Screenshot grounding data
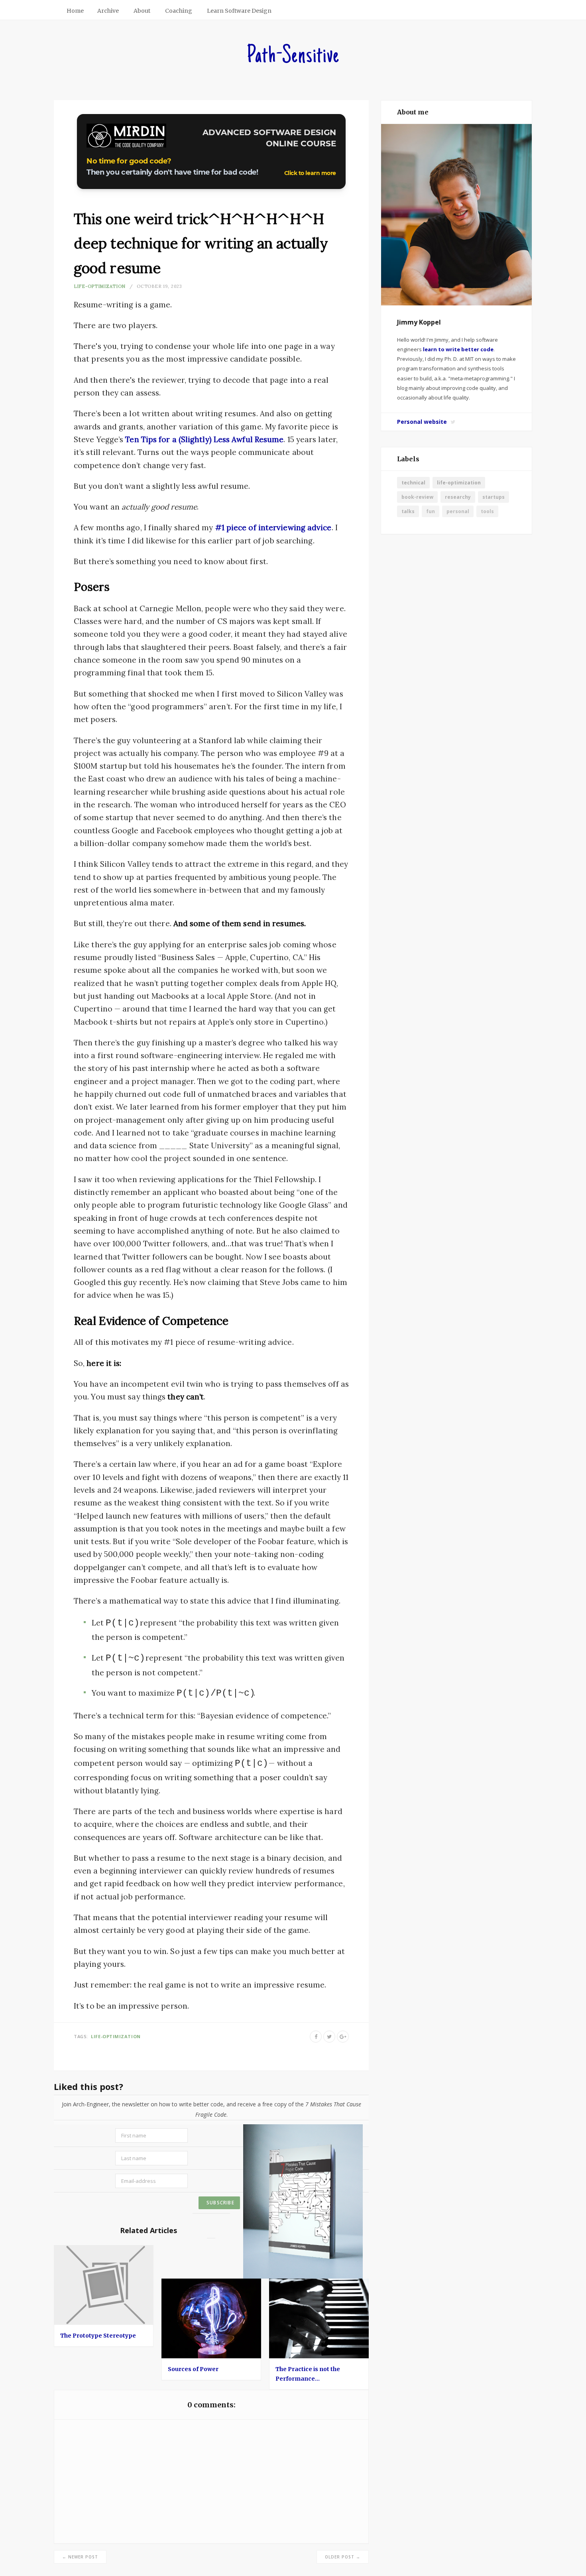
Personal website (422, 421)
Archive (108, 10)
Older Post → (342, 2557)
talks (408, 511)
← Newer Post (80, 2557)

--

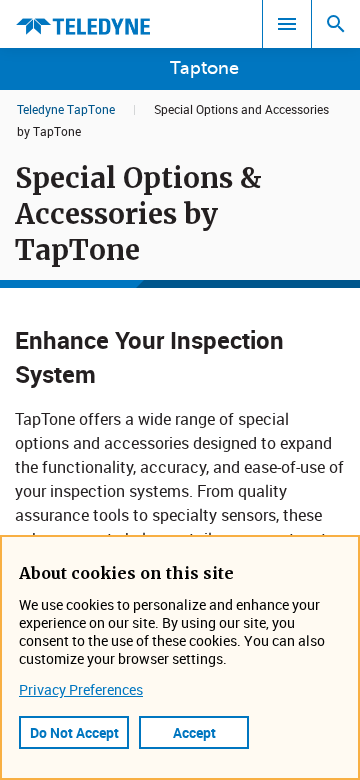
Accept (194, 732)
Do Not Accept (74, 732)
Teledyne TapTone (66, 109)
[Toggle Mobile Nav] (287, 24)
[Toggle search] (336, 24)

ACTIVITY » Copy out the lines above exactly, beginning at the one that contains "Personal website (422, 421)" and ending at the one that contains "Post (80, 2557)".

WRITTEN SOLUTION »
Personal website (422, 421)
Archive (108, 10)
Older Post → (342, 2557)
talks (408, 511)
← Newer Post (80, 2557)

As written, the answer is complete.